Councilman Dan Caulkins was absent.
Horve said it is very important for the complex to become part of a top hotel franchise.
Horve plans to have several hotel chains look at the property. He also will investigate constructing a water park.
Stockard said she toured other hotels Horve has developed, and she was "very impressed" with the quality of his group's work.
"I'm really excited about this," Stockard said.
Stockard touted Horve's expertise in the hotel field and is hopeful the complex can become part of a big-name hotel franchise.
"If anyone has a chance to get a top name on this hotel, he does," Stockard said of Horve.
The city was under the gun to secure a management firm soon for the hotel.
The city closes its purchase of the hotel on Monday, and the city is prohibited from owning a liquor license.
The council voted 4-3 in August to purchase the financially distressed hotel for $6.5 million, ensuring the hotel would not go on the auction block.
The total cost of the purchase is $7.225 million, including improvements and capital reserves for the complex.
Horve has proposed paying interest only on $7.225 million at 5.6 percent interest. Included in the principal amount are $500,000 for maintenance and major repairs, $125,000 in operating cash and about $100,000 in financing costs.
Horve last week waived the right of first refusal to buy the hotel.
If the hotel is sold to another group while Horve is managing it, any profit greater than the total expense the city incurred in owning the property will be split between the city and Horve.
Edwards and Carrigan voiced concerns over details of the agreement.
Edwards said the city would "gamble away" half of its profits if the hotel sells for a profit, under the deal.
City Manager Steve Garman said the contract was designed to be "as risk-free as possible" for the city.
The agreement also is an incentive for Horve to improve the complex and add value to the property, Garman stated in a memo to council members.
The council took no action Thursday on a last-minute proposal by North Carolina-based Tri-Point Hotels to buy the hotel and construct a water park.
Corporation Counsel Wendy Morthland said bank officials have "no confidence" in the group's ability to perform, and the bank does not endorse assigning the real estate contract to the group "under any circumstances."

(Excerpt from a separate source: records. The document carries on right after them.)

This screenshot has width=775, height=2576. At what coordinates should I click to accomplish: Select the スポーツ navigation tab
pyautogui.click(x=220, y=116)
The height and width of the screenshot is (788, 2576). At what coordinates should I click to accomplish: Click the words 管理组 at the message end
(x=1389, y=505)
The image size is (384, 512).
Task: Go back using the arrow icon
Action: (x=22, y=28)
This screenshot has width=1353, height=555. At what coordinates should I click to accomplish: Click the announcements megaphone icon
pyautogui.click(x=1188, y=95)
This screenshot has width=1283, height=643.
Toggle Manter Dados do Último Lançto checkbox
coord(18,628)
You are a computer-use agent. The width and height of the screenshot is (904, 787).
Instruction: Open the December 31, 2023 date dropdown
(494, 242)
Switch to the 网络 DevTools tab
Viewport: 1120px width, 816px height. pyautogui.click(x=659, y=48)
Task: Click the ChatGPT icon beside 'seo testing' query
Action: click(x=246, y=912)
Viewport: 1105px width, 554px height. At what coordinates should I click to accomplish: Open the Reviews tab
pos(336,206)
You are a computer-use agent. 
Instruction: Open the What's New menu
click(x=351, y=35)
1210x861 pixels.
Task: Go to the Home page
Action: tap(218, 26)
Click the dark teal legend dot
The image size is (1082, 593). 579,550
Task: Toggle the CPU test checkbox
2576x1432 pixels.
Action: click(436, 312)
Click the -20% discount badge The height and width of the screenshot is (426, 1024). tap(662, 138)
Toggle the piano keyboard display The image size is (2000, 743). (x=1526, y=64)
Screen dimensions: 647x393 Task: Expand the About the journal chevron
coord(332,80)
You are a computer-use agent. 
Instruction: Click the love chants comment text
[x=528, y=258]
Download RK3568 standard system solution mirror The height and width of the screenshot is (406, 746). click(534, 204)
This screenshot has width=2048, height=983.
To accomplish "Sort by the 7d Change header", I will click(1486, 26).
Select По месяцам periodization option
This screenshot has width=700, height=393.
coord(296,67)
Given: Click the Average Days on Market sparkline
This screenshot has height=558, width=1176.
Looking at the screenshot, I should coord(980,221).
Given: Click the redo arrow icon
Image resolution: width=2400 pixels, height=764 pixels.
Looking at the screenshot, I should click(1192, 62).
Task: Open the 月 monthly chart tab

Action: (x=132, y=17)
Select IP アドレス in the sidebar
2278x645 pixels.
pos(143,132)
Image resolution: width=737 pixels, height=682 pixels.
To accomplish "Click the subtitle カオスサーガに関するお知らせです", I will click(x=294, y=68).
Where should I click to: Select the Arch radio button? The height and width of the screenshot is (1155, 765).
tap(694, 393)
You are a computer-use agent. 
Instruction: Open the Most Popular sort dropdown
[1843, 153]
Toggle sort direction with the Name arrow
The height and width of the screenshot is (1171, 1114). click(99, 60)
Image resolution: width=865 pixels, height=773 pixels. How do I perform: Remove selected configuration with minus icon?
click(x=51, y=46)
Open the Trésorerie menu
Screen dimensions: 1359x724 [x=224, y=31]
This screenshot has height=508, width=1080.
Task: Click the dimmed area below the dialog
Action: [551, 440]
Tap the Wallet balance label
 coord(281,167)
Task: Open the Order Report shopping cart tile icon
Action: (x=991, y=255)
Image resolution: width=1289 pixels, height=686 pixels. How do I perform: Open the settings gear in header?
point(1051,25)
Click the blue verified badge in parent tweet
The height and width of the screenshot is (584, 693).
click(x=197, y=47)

Steven Jones, representing Tri-Point Hotels, said he has talked numerous times with bank officials, and the debt on the complex was not serviceable at the price offered.
Jones said constructing a water park is essential for the success of the complex.
"Our No. 1 concern, from the beginning, was to build a water park," Jones said.
Jones said he has secured a lender for the project. Morthland said the city has found "no information" on any lenders.